A recent study published in the journal Health Affairs, however, disputes the pharmaceutical companies’ claim that innovation is to blame. In fact, the study found that “the rising costs of brand-name drugs were due to existing drug price inflation.”
Courtesy: newsok.com
That’s right: price inflation of drugs already on the market, not the improvement of these drugs or innovation of new drugs. As University of Pittsburgh School of Pharmacy Assistant Professor Inmaculada Hernandez explains, when it comes to brand-name prescription medications, “rising prices were driven by manufacturers increasing prices of medications that are already in the market rather than [by] the entry of new products.”
And these price increases weren’t subtle by any measure. Hernandez’ data revealed that from the years 2008 to 2016, the cost of brand-name oral prescription drugs rose 9% per year, and injectable drug prices increased 15% annually. For a standard of reference, note that the rate of inflation in the United States is approximately 2%.

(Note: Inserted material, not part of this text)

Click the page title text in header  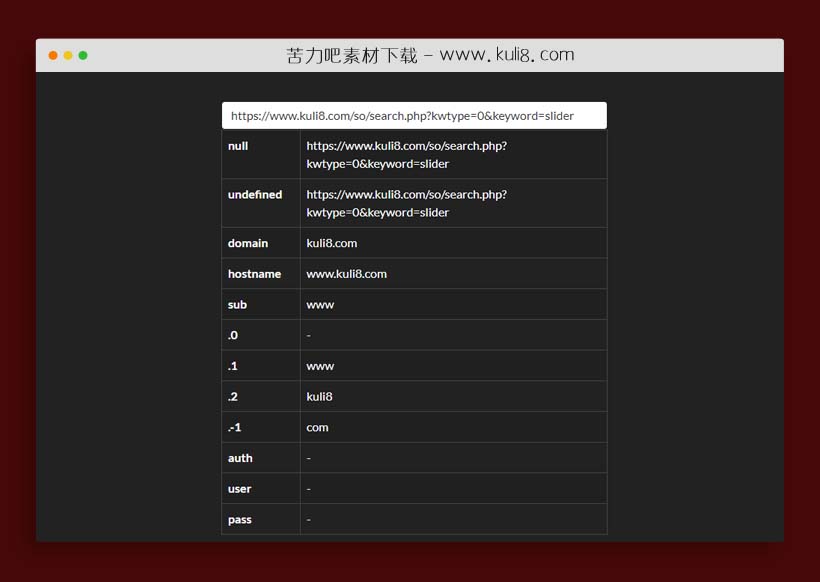(x=430, y=55)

Some drugmakers are particularly egregious in this regard: Sanofi, for example, made headlines in 2014 when they jacked up the list price of their Lantus brand insulin by a dizzying 49%. And they can’t blame “innovation” for the price hike, as Lantus had already been on the market for over a decade.
So there’s the answer to our probing question: America’s prescription medications are so expensive because drugmakers raise prices at will, and because they get away with it. It’s the ultimate poison pill in a nation where patient rights are, all too often, dead last on the list of priorities.